To me, what makes us human is our emotional attachment to other living and/or nonliving things (like I said- to each his own), our connection and emotional attachment to one another, and our ability to reason and change throughout our lives based on how we’ve lived and what we’ve been through.
The novel Utopia, by Ahmed Khaled Towfik, challenges its readers to really question what makes us human. Set in Egypt in the year 2023, Utopia is an isolated colony the rich created on the Northern coast to keep the poverty and all the baggage it comes with, out.
The residents, Utopians, are spoiled, wild, they have lots of sex, have every need taken care of, don’t have to worry about a thing in life, are emotionless, poisoned by their possessions, and are bored, entitled, and infatuated with death. To them, death is so intriguing, it’s seductive. It’s romanticized.
And to me- that’s creepy.
Yes, there is something somewhat interesting about death. It comes with all its questions such as: Is there an afterlife? Are there ghosts? Is there really a God we get to meet once we die? And many, many more… But in Utopia, that’s all the young people think about.

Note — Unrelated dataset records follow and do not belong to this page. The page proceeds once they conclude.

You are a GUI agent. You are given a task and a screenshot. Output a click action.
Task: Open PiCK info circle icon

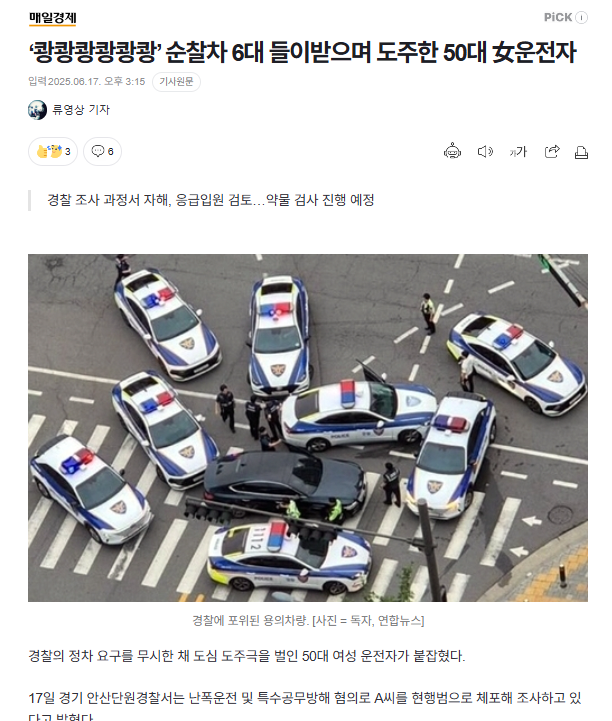point(582,17)
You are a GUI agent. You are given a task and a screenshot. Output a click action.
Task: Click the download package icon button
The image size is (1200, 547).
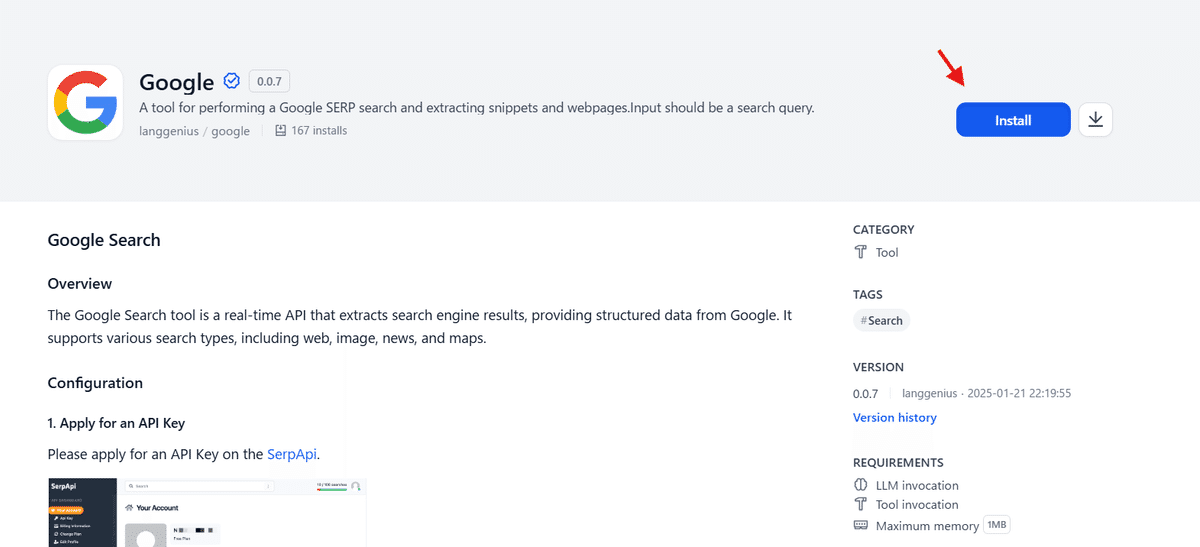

In the novel, Alaa, the “predator” narrator of the book, is cocky, violent, rapes for fun, intimidating, self-centered, and looks like the Grim Reaper because he wants to. He has a fake scar and uses contacts to make his pupils white, he colors his teeth, and he has a purple mohawk. If that is not screaming for attention, then I don’t know what is. He is bored with his life- he wakes up, goes to the bathroom, uses drugs, eats, throws up, has sex with his African maid, eats, and throws up more. This is his morning routine. Once finished, after just a mere hour, he is done for the day and has nothing left to do. Having done everything is not enough for him.
He is bored. He needs MORE. He now needs a new way to kill time, and for that he needs to kill. He decides to go where The Others are, those outside of Utopia, who are poor and and full of disease and starvation. The Others are his target, his prey.
This novel brings to light how, to the Utopians, life outside of Utopia is nothing and The Others are just people waiting to get killed, showing how little they value lives that are different than theirs. Life and death play an important role in this novel, especially when death is as romanticized as it is by the Utopians. They make a game to invite death into their lives, all because they’re bored and ran out of things to do.